Waves of enemy spaceships appear in groups of up to eight. There are seven different types of ships, growing smaller to make them harder to hit. Each "phase" of the gameplay completes when each of the seven waves is destroyed. The spaceships are a collision hazard and normally fly around the screen randomly. As the game progresses, they become more likely to attempt to ram the player directly. At higher levels, the ships gain weapons and attempt to shoot the player.

The player's ship is armed with two weapons, a cannon and a "nuke". The cannon fires a single shot in the direction your ship is pointed, and the game allows up to four shots on screen at once. The nuke destroys all ships in the area when it is triggered, which occurs with a second button press after being launched from the ship. The player's ship starts the game with three nukes and gains a new one every 10000 points.
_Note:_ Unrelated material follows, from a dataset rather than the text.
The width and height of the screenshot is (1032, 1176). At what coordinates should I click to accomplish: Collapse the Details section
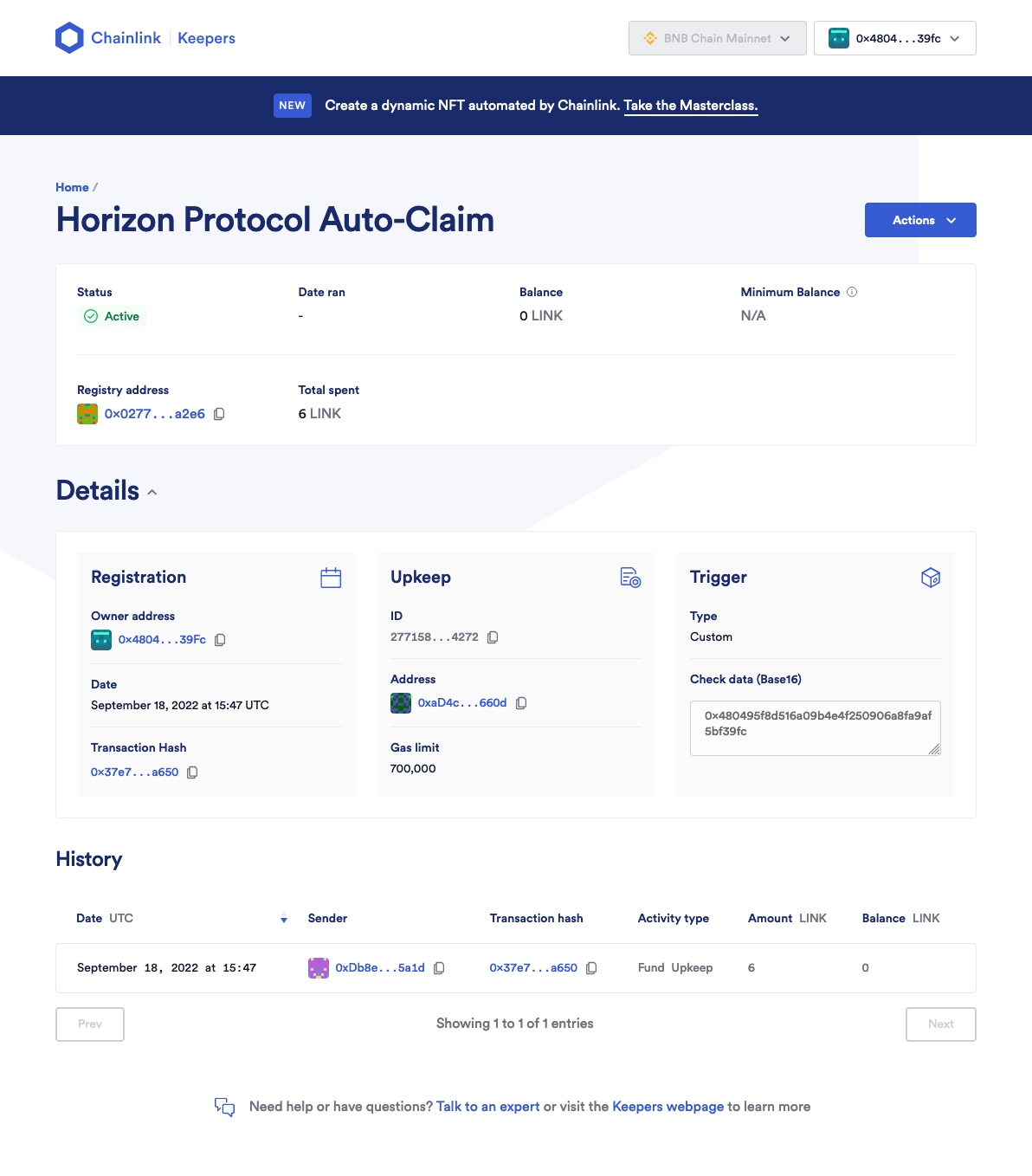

Whenever an alien ship is destroyed, a "survivor" is left drifting in space. The player can collect the survivors by flying his ship over them. Alternately he can shoot them, or allow them to fall into the Sun. The player is awarded with points for successful rescues, and eventually free ships.

==Development==
Solar Quest uses the "classic" monochrome Cinematronics chassis introduced with Space Wars, and used a colored plastic overlay to produce a yellow sun, blue play field, and red scoring information at the top. The game was originally intended to be based on a true color display, but was released in monochrome.